The Porsche Fanboys Dream: Rennsport Reunion VI


Rennsport is like the Olympics for Motorsport Enthusiasts”

If you haven’t been, there simply aren’t words to describe. The Porsche Rennsport Reunion is an event that’s only held one every 3 to 4 years and rightfully so with over 350 race entries and thousands of Porsche’s populating the corrals, making Rennsport the largest Porsche gathering in the world and a bucket list event for all fans of the Porsche marque.

Throughout the duration of Rennsport you quickly begin to learn that it’s not about questioning what cars are there, but more of finding where they are located. If there is any particular Porsche you have ever wished to see pounding it’s heart out full force on the race track it’s here. From the incredibly legendary 917K’s to the first Porsche officially built, its all there.

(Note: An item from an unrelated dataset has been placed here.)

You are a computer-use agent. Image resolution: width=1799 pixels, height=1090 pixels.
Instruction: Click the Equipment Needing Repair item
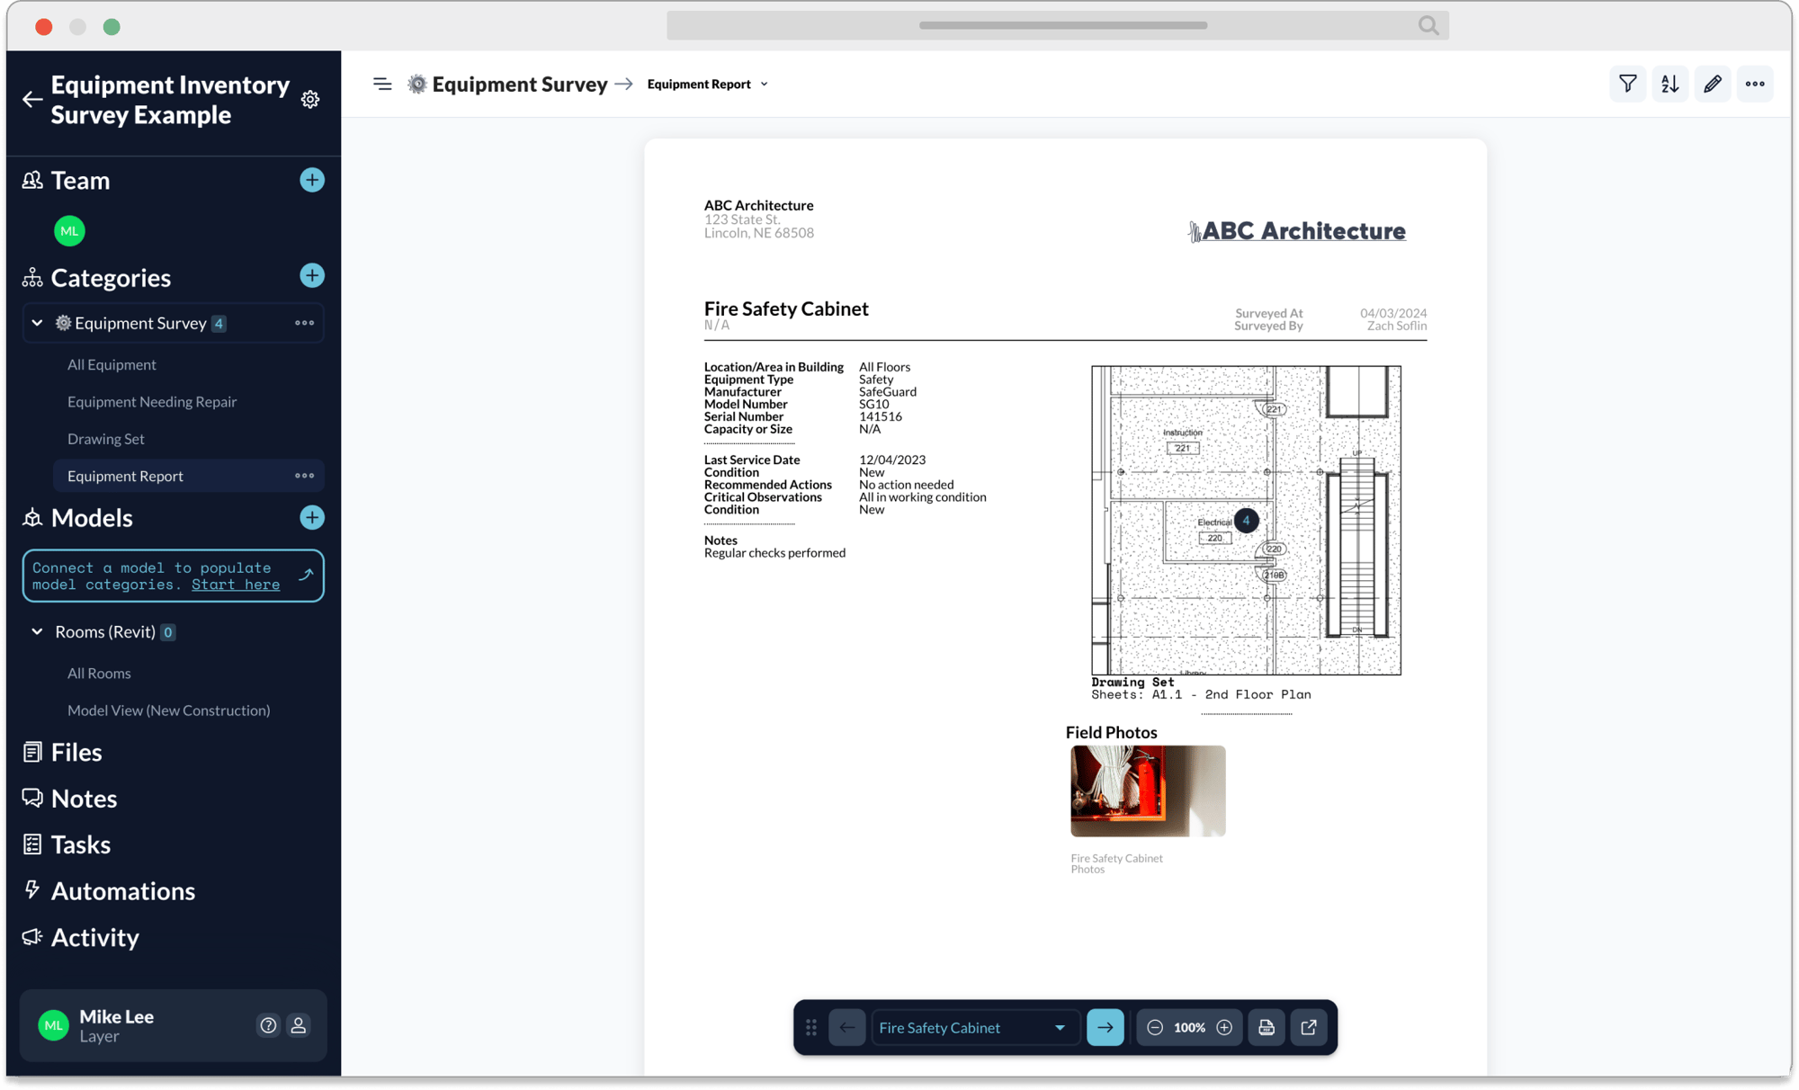point(153,401)
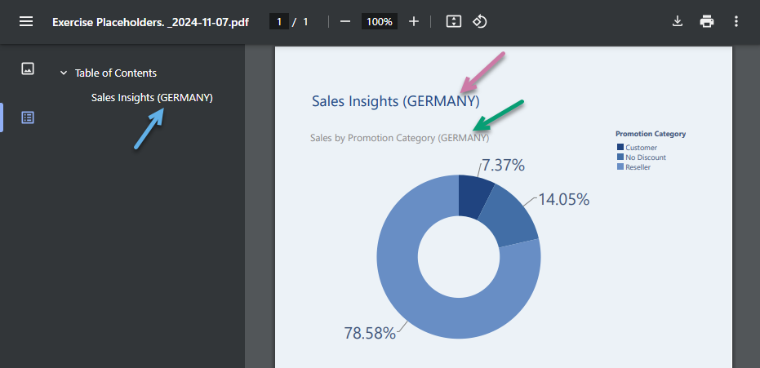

The 911 GT1 has always been a car I have been yearning after for years even though it’s not the most successful Porsche, it still has an entertaining history. The car first appeared in competition at the 1996 24 hours of Le Mans, and throughout its career won 42 of the 144 races entered. In 1998 Porsche built a new version of the GT1 debuting that season, allowing Porsche to store yet another Le Mans victory with a 1 - 2 finish. In it’s final year the 98 GT1’s were entered into the American Lemans season competing in the inaugural Petit Le Mans at Road Atlanta where the car would gain one of the most rememberable part of its career when a gust of air caught the underbody of the car down the back straight flipping the car over 20 feet in the air allowing it to complete an almost 360 degree flip before catching the diffuser on the asphalt.

The 911 has always been an integral part of Porsche history since it first debut in 1963, a flawless design that has proved the test of time showing just how timeless the design really is. Over time it adapted to be an all out track weapon from the original RSR’s, the turbo powered 935’s and the new GT3R’s just getting delivered to customers for the 2019 season.

Perhaps the greatest surprise was the gathering of 917’s Porsche were able to bring together to throw down 30 minutes of Exhibition Laps in between some of the race groups. Which displayed the highlights of the late can-am racing series, with Hurley Haywood piloting his Brumos racing 917/10. If you thought the 917K’s displayed incredible levels of performance during its time, these bring it to a whole new level displaying power outputs from 850 all the way to almost 1600hp produced by the twin turbo flat 12. With other manufacturers such as McLaren not being able to keep up competitively with the 917/10’s & 917/30’s, it’s no wonder they led to the demise of Can Am.

After finishing an extensive restoration done by Porsche Motorsports North America this year, 962-001 made it’s public debut on track alongside it’s counterpart 962-101 which happens to be the first customer 962. 962-001 made it’s debut at the 1984 24 hours of Daytona with Mario & Michael Andretti behind the wheel. The car qualified 1st however had some complications during the race and did not finish.

Back in 2012 Porsche announced that they’d be returning to the WEC with an all new prototype for another chance at winning an overall Le Mans victory. The 919 hybrid made it’s racing debut, and within 1 year would be refined into the Le Mans winning monster it is. It continued to win the famous 24 hour race for 3 straight years showing exactly what Porsche was capable of. Although at the end of the 2017 season, Porsche announced that all good things must come to an end that they’d be cancelling the 919 program to invest assets to further develop their all electric lineup. However before they did that, they decided to do a little R&D project to develop an unrestricted version that would turn out to be the fastest, most relentless force of 4 wheeled machinery the world has ever seen. In April of 2018 Porsche debut the 919 Hybrid Evo with a new SPA track record of 1:41.77, 0.783 seconds faster than Lewis Hamilton’s Formula 1 car. To put that into perspective, that’s 12 seconds faster than the competition spec 919. If that wasn’t enough, the 919 EVO broke the 35 year old record with a 5:19.546, almost 50 seconds quicker than the previous record held by Stephan Bellof’s 956. After an amazing tour in 2018, the 919 Tribute Tour came to an end at Laguna Seca during Rennsport VI where it not only ran its last public laps, but also the last time this car stretched its legs on a racetrack before returning to Stuttgart where it will remain on permanent display inside the Porsche Museum. While we may see its siblings at more historic events through the years, it is unlikely we will see much of the EVO, making this event that much more special.